Reading Tom Clancy’s Red Storm Rising, and in his part about a possible Soviet chemical attack on West Germany, the book says that in order to grow crops again after such an attack, a lot of insect larvae would need to be procured first.
…What for? To eat the chemical-killed human and animal bodies? Or recycle the soil or something?
Where do you get them - do countries just keep lots of insect larvae on stock? And which kind>
That was the whole purpose behind the conversation in RSR, that getting slimed was worse than getting nuked. I might be using the wrong example, but the rehabilitation of love canal and other industrial wastelands takes a while, and now to start thinking of that on a national scale.
This seems misguided to me. I do know that when cropland is contaminated by nuclear fallout, the remedy is to scrape it all off and dispose of it. In that case I can see how you’d want to get that land biologically enriched as soon as possible, and insect transplantation could be an important part of that. But a chemical attack? That stuff is pretty fragile and degrades rapidly after being deployed. Clancy may have gotten this one wrong.
Right, but I’m a bit confused and not sure where you are going. I am not asking whether a chemical attack is worse than a nuclear attack; I’m just asking what insect larvae are used for in such a scenario, what they do, and which kind or where a country would get them.

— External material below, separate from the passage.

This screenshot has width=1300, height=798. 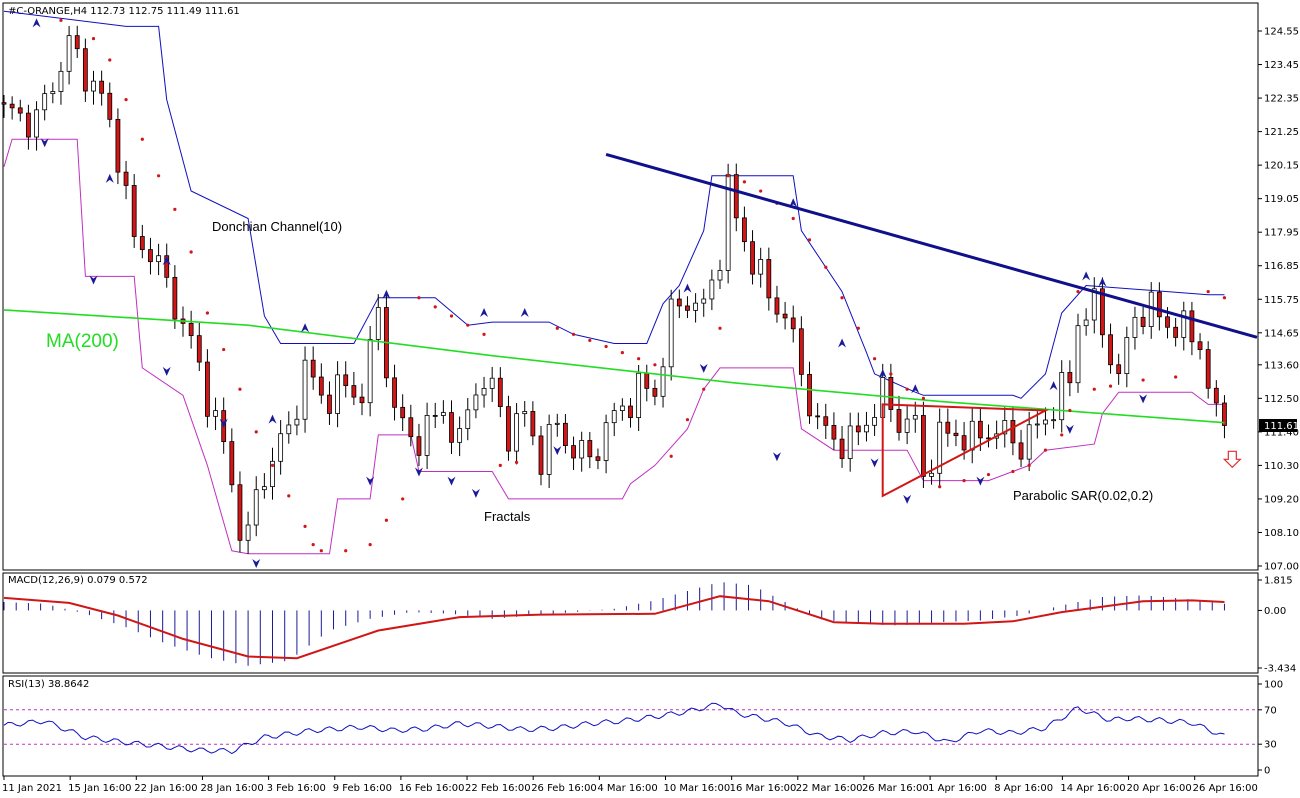 What do you see at coordinates (1282, 534) in the screenshot?
I see `price-axis-tick-label: 108.10` at bounding box center [1282, 534].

Mainly that no country keeps stocks of insect larvae on hand, you would have to first source the larvae from another country, and then do what ever your gonna do with them, assuming that the ecology of that particular region could be recovered in a useful time period.
I can only imagine that Canada and possibly the States would have the capacity, and I am assuming that on thinking that on East Germany’s latitude. Europe would be fucked, Chemical weapons were targeted for lines of communication and civilian populations.
It was supposed to the kind of chemical munition oil based VX maybe, but yeah I can see Clancy getting it wrong or perhaps writing it as he was told by an expert.
As stated, this makes no sense to me. Can you give the exact sentences where this appears?
I can’t think of any way that insect larvae are a requirement for agriculture in general. Bees might be necessary for pollination, but that would require hives, not bee larvae. Some insect larvae aerate the soil, but earthworms do it as well.
I heard a chemist describe pesticides as nerve gas for bugs, alternatively, nerve gas is pesticide for people.
The point is that the chemicals in many pesticides is very similar to nerve gas, indeed Iraq got away with building a chemical warfare factory (way back before the wars) by claiming they were building a pesticide plant.
So after a large scale chemical attack, the beneficial bugs will have to be re-introduced into the environment.